He was short and rumpled and round of belly, looking for all the world like a Salvadoran Bilbo Baggins. I introduced myself, and shook his hand, which was soft and slightly moist. The story came out haltingly, though his English seemed perfectly serviceable. He was out of work. Work was hard to come by. He needed money for food and money for rent and money because he was low on gas, and could we help? I said sure, but that we didn't have food here and didn't give out money. I was, however, happy to go with him to the nearby gas station and fill up his tank. It meets a need, and given where gas prices are, particularly in Bethesda, that ain't nuthin' these days.

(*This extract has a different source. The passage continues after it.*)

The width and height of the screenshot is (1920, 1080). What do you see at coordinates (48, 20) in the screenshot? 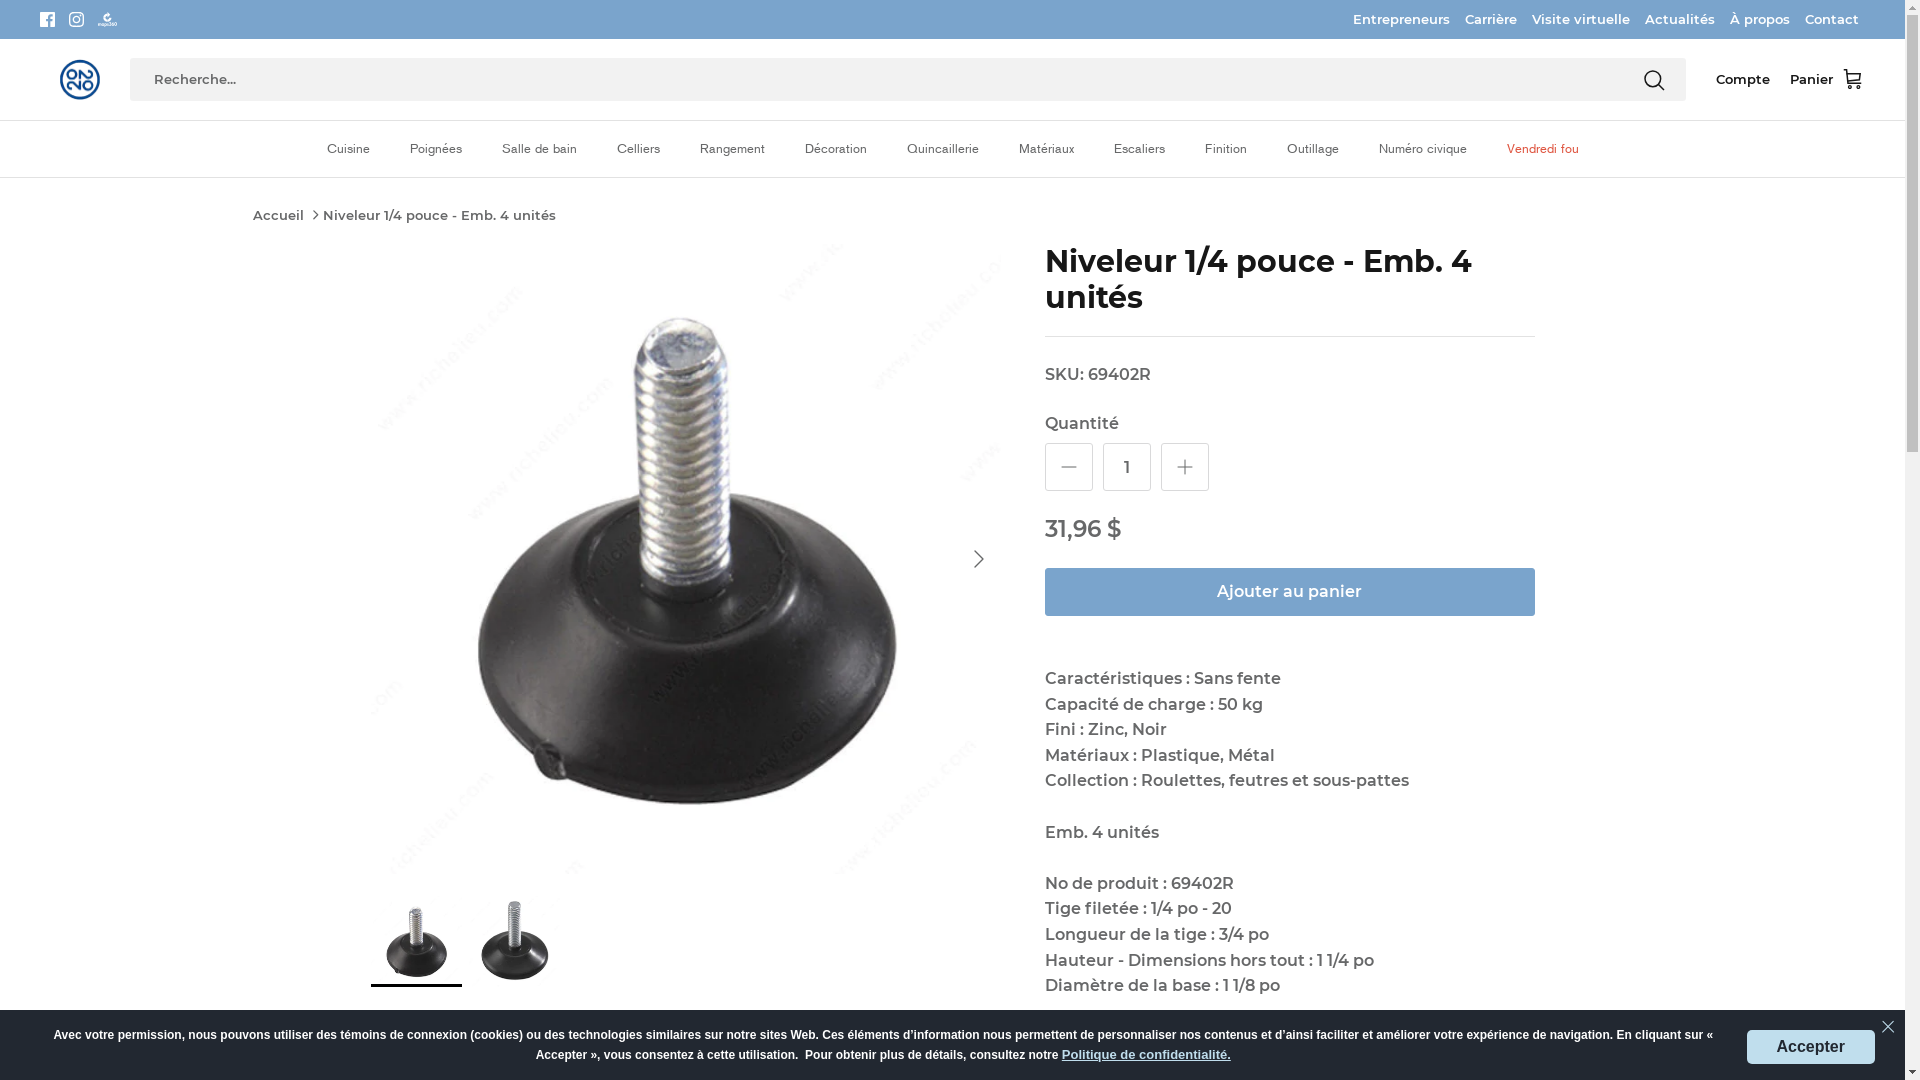
I see `Facebook` at bounding box center [48, 20].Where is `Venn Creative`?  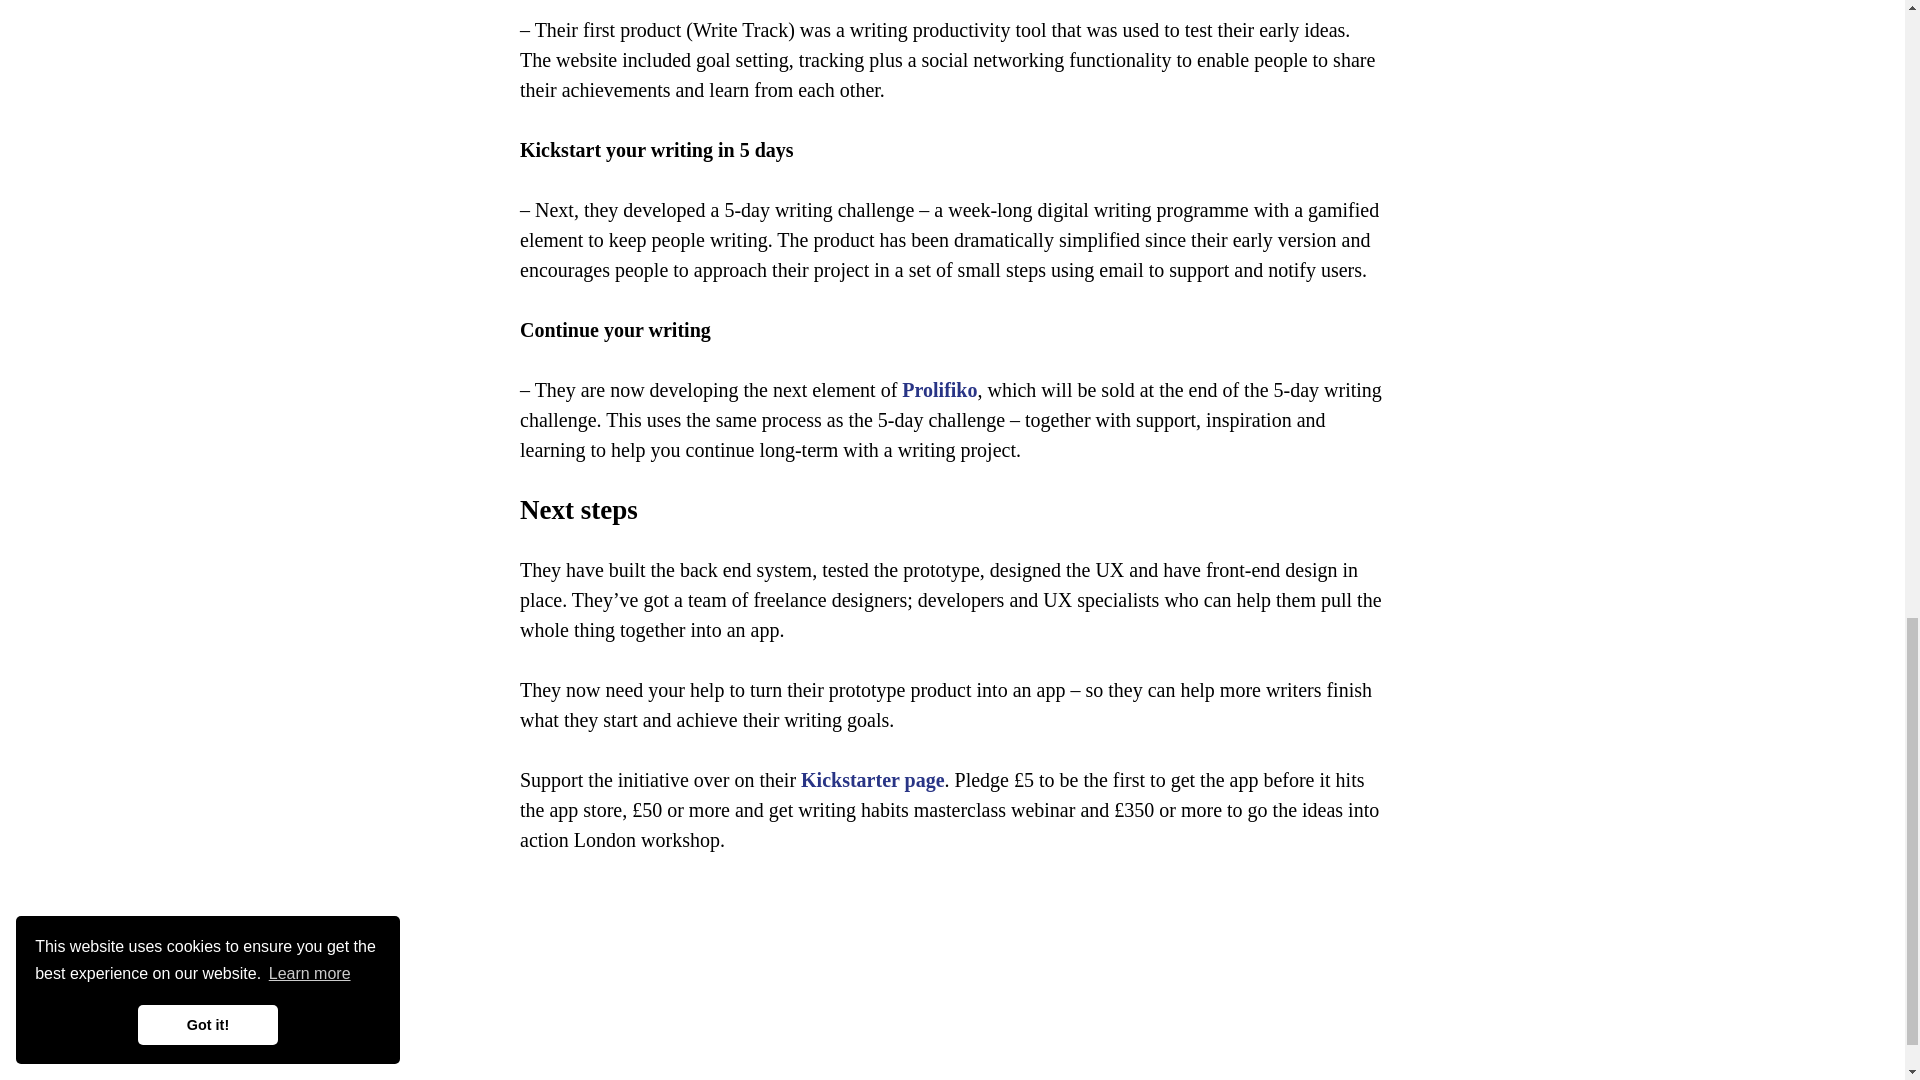 Venn Creative is located at coordinates (270, 1023).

He said sure, OK, that'd be good. He smiled. I gave him the number of a nonprofit that works with emergency needs in the Latino community in our county. He looked at it. Oh, said he, I went there, they can't do anything for me.
Ah, thought I. I've heard that line before. But it matters not. We don't give just to thems that are deservin', after all. You give to those who ask. Period.
We chatted for a moment about how tough times are, and then I told him to follow me to the gas station, and he nodded his assent. We take a right, go down this street, and then take a left, and I'll get you gas, I said. He nodded. Thank you, he said.
I hopped into my van, and watched him get into his aging Civic. I pulled to the street, and waited for him to follow. He did. I signaled right, and pulled out down the street slowly so he could follow. A moment passed. Then another.
Then he pulled out, going in the opposite direction. Not in any particular hurry. Just not following me. Going the other way, away from twenty or thirty bucks worth of free gas. I slowed down, and muttered bemused wonderment under my breath. I did a slow U turn, and watched as his car disappeared around the bend.
There's just no pleasing some people, I suppose.